Passes unit tests (they don't trigger the race) ✅
Passes integration tests (same problem) ✅
Fails in production when the rare schedule occurs ❌

The Four Pillars of Our DST Harness

1. Simulated Clock (clock.zig)

As Java's Clock documentation states: "The main use case for this is in testing, where the fixed clock ensures tests are not dependent on the current clock."

pub const SimulatedClock = struct {
    current_time_ns: u64,

    pub fn advance(self: *SimulatedClock, duration_ns: u64) void {
        self.current_time_ns += duration_ns;
    }

    pub fn now(self: *const SimulatedClock) u64 {
        return self.current_time_ns;  // Deterministic!
    }
};

We control time like cosmic overlords. No more time.Now() — we decide when "now" is.

2. Seeded Randomness (prng.zig)

All chaos flows from a single seed. Same seed = same chaos = reproducible bugs.

pub const ReplayableRng = struct {
    seed: u64,  // Write this down when bugs appear!
    rng: std.Random.Xoshiro256,

    pub fn init(seed: u64) ReplayableRng {
        return .{
            .seed = seed,
            .rng = std.Random.Xoshiro256.init(seed),
        };
    }
};

If you can't replay a failing test, you don't have a failing test. You have a ghost story.

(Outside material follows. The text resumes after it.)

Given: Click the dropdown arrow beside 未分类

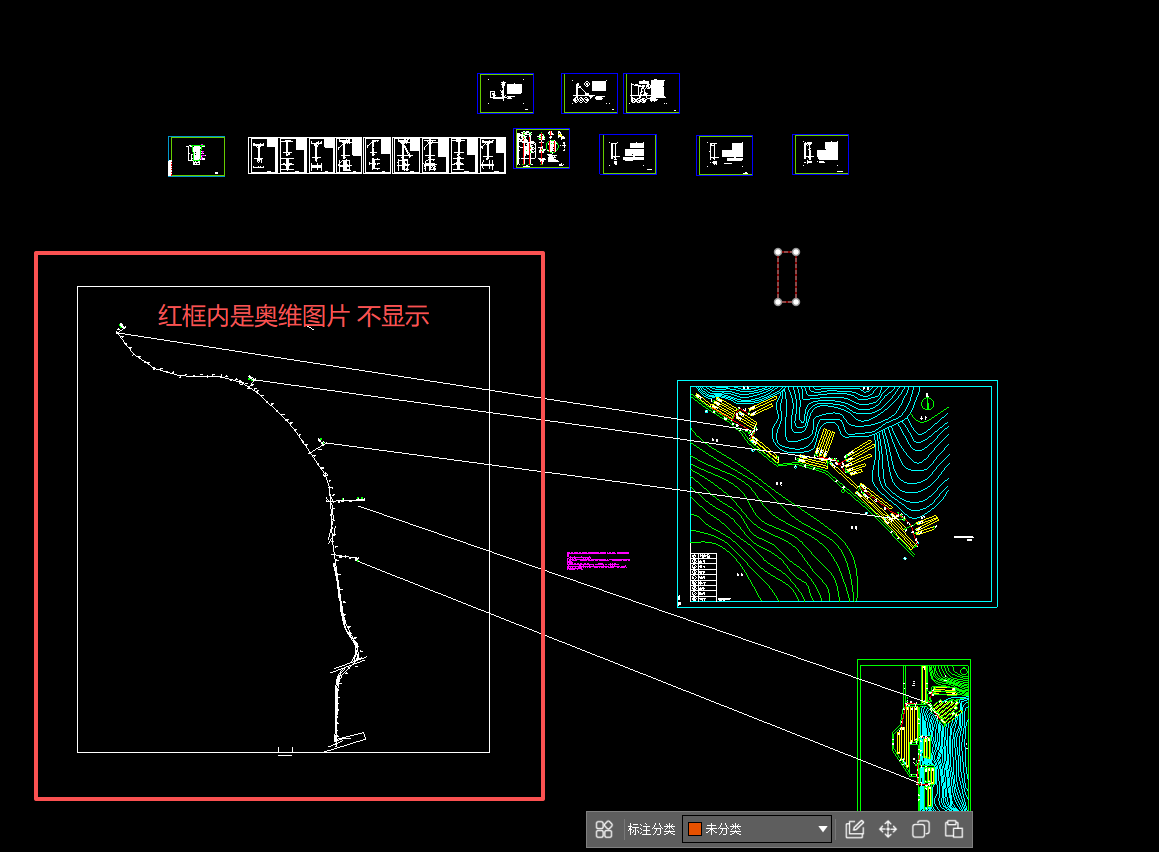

3. The Gremlin Horde (gremlins.zig)

Our fault injection engine. These little chaos agents represent everything that goes wrong in distributed systems:

Gremlin	What It Does
Network Delay	"Your packet? Stuck in the tubes."
Network Drop	"Your packet? I ate it."
Disk Fail	"Storage said 'no'."
Disk Corrupt	"Bits got scrambled."
Clock Skew	"Time is relative anyway."
Process Crash	"Segfault surprise!"

pub fn maybeCrashNode(self: *GremlinHorde) bool {
    return self.rng.chance(self.chaos_level * 0.02); // 2% at max chaos
}

In production, these gremlins attack randomly at 3 AM. In DST, we summon them deliberately.

4. Deterministic Scheduler (scheduler.zig)

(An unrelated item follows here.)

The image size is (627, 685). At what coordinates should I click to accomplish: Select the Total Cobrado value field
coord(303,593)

Instead of letting the OS schedule things randomly, we control exactly when every event happens:

pub fn scheduleAt(self: *DeterministicScheduler, time_ns: u64, payload: EventPayload) !void {
    const event = Event{
        .id = self.next_event_id,
        .scheduled_time_ns = time_ns,
        .payload = payload,
    };
    try self.event_queue.add(event);
}

No thread timing. No vibes. Just deterministic ordering.

The Invariant: Laws of Physics

Instead of testing scenarios, we test physics — laws that must hold across ALL universes:

pub fn checkInvariants(self: *const GremlinBank) !void {
    var current_total: i64 = 0;

    // Invariant 1: No negative balances
    for (self.accounts) |account| {
        if (account.balance < 0) {
            return error.NegativeBalance;
        }
        current_total += account.balance;
    }

    // Invariant 2: Conservation of money
    // (total should NEVER change)
    if (current_total != self.initial_total_balance) {
        return error.MoneyConservationViolated;  // BUG FOUND!
    }
}

Running the Multiverse

Now we explore 10,000 universes, each with a different seed:

var seed: u64 = 42;
while (seed < 42 + 10_000) : (seed += 1) {
    const result = exploreUniverse(allocator, seed);

    if (!result.success) {
        // BUG FOUND! The seed makes it reproducible.
        print("Bug in Universe #{d}, Seed: {d}\n", .{seed, result.seed});
    }
}

The Results

GREMLIN-DST: The Multiverse Bug Hunter
Exploring 10000 universes to find bugs...

Exploring universes...

BUG FOUND in Universe #42!
   Seed: 42 (save this for replay!)
   Error: money_conservation_violated
   Expected balance: 50000
   Actual balance:   49298
   Money lost:       702

BUG FOUND in Universe #47!
   Seed: 47 (save this for replay!)
   Money lost: 594

BUG FOUND in Universe #50!
BUG FOUND in Universe #54!
BUG FOUND in Universe #58!

SIMULATION RESULTS

  Universes explored:    17
  Bugs found:            5
  Bug rate:              29.41%

  SEEDS FOR REPLAY:
     - 42
     - 47
     - 50
     - 54
     - 58

5 bugs found in just 17 universes.

The bug occurs in ~29% of universes at our chaos level. But a normal test suite? It runs one universe — probably a "nice" one where the gremlin doesn't attack mid-transfer.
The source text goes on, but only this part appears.